SBG has workplace as 500g?
Yes, you'll notice that's basically the minimum price for almost any room, so there's your minimum parts and labor for almost any room. 500gp includes some very basic furniture, like shelves or some tables and artisan's tools, while the few rooms that cost 400gp tend to lack some wall (a barracks has no privacy, a storefront has an open wall, etc), or are half sized rooms that cost more than 500gp in pairs.

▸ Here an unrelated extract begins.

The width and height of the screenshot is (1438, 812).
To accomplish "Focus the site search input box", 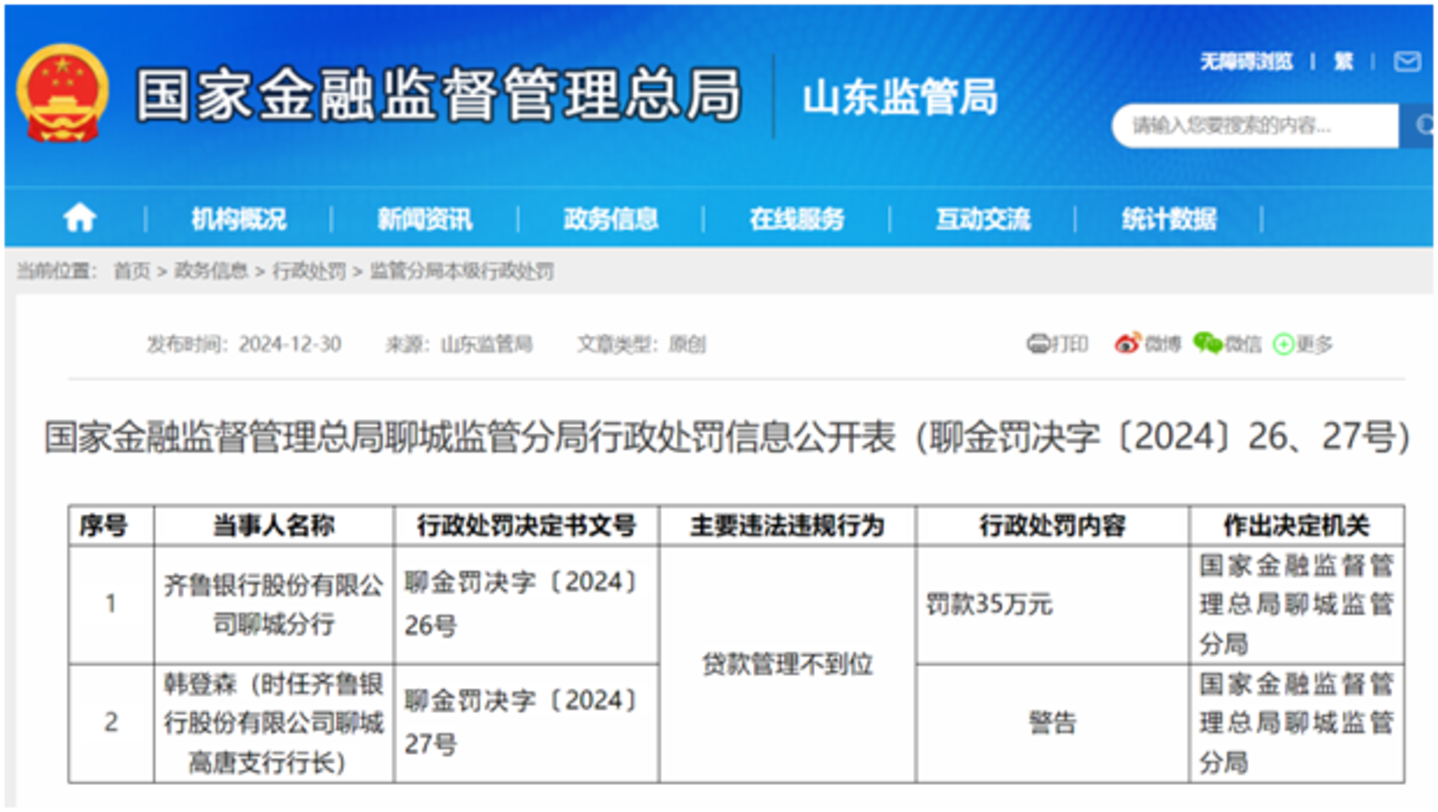I will (x=1253, y=126).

I don't remember the rule of dnd miles being 6000ft. That pricing on roads is a lot more then what the spell is giving, magic solves everything it seems.
I am using a midway-ish of Shape Stone and Move Earth spells, making a "Mage Road" spell of 5th level, using mostly the rules for the Move Earth but making the width and depth smaller.
It's easily extrapolated from the overland movement rules: a human has speed 30'/round walking and moves at 3mph. That's 300' per minute, 18,000' per hour, 18,000/3=6,000'. You could make some fuss about rest breaks and blah but that won't account for creatures that never rest and Stormwrack points out that a nautical mile is already 6,000' so there's really no reason to force it when all the math is easier at a 6,000' mile. As for pricing, well yeah road building is gonna be expensive since it literally stretches on for miles, and of course magic will invalidate it. You get stone walls for free if you cast enough Wall of Stone spells, you get moats for free if you know Move Earth, etc. The SBG handwaves some things and says magic may have been involved, but the main prices are for mundane construction and spellcasting only matters if you do it yourself with the Discounts for Spellcasting table. Hiring a spellcaster to do all the construction at a different price would depend on finding someone willing to take the job, who could easily decide to charge you more.

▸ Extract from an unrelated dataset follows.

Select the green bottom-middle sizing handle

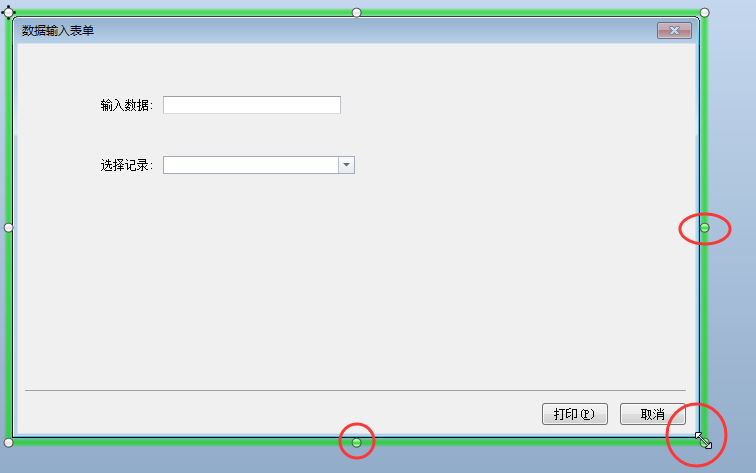(356, 442)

If you're using a homebrew spell then the price is effectively whatever you decide it is: I don't think a wide area "move stone" spell at a lower level than Move Earth is appropriate so I wouldn't be using that price. A "Pave Road" spell capable of including stone would be at least 7th or 8th considering how difficult it is to do with any existing spells, and would basically only exist if I decided I wanted paved roads everywhere in the campaign.

The party was asking about statues so I made that for them to go off. The price is for work and material put into the statue, no one is expecting a solid gold statue any inches thick. If they find something like that it would be a lot more expensive.
I just went with gold because it's an easy example, my point is that there's no reason to constrain art to a table. The answer to "How much does a statue cost?" is always "As much as you're willing to pay," with the assumption that if you're paying more you're getting better quality because the DM isn't supposed to swindle you when you're buying off the shelf. You could do something to represent skill based on the normal labor being 2/3 of the cost, so say a "double quality" statue costs 5/3 normal, but the craft DCs give no indication of art object quality. In DnD, an art object is worth what it's worth and the only arbiter of craftsmanship in-game is the Appraise skill on the final result.

atemu1234
2015-11-10, 12:33 PM
Remember to hire kobolds to work the quarry. There are some rules for Profession Miner in RotD.

ArjenC
2015-11-10, 06:36 PM
You could look over the Pathfinder kingdom building rules for inspiration.